Uccide il suocero che avrebbe abusato della figlia: condannato a 20 anni di carcere

Il fatto a febbraio a Rozzano

20 anni di carcere con il rito abbreviato.

E' la condanna decisa nelle scorse ore per il 35enne, E.S., che ha sparato e ucciso il suocero accusato di avere abusato della nipotina, figlia dell'uomo, a febbraio a Rozzano, nel milanese.

Il suo complice, accusato di averlo accompagnato in motorino sul luogo del delitto, è stato condannato a 18 anni di carcere. Il gup Aurelio Barazzetta ha riconosciuto le attenuanti generiche equivalenti alle aggravanti: l'uomo avrebbe subìto un "forte turbamento emotivo" alla notizia degli abusi da parte del nonno. Erano accusati di omicidio volontario premeditato e il pm aveva chiesto due ergastoli.

L'omicidio dell'uomo

Secondo quanto ricostruito dalle indagini, l'uomo uccise il suocero perché 'abusava della figlia'. Lui, insieme al complice, era finito in cella per omicidio premeditato aggravato. Il genero dell'anziano aveva detto: "Ho avuto un black out".

Quella sera uno avrebbe guidato lo scooter per arrivare sul luogo dell'esecuzione. L'altro, invece, avrebbe aperto il fuoco cinque volte contro la vittima per fargli pagare quei presunti abusi. Poi, dopo una notte passata probabilmente in fuga, avevano deciso di arrendersi. Si erano costituiti ai carabinieri i due responsabili della morte di Antonio C., il 63enne napoletano ucciso tra viale Lazio e via Venezia a Rozzano, nel parcheggio del centro commerciale "Il Gigante".

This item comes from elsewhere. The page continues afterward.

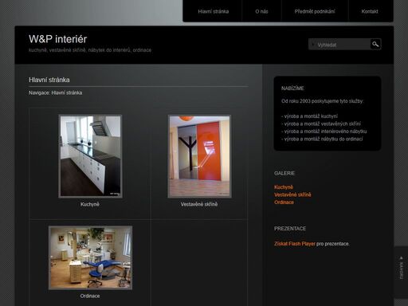Click the Kuchyně caption under photo
This screenshot has height=306, width=408.
(90, 204)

Dai militari - che già da avevano stretto il cerchio attorno a loro - si erano presentati Emanuele S., un 34enne, e Achille M., un 26enne. Il più giovane è l'uomo che avrebbe guidato lo scooter, mentre il 35enne sarebbe il killer che materialmente ha sparato contro l'uomo, colpito da quattro proiettili a collo, testa e addome.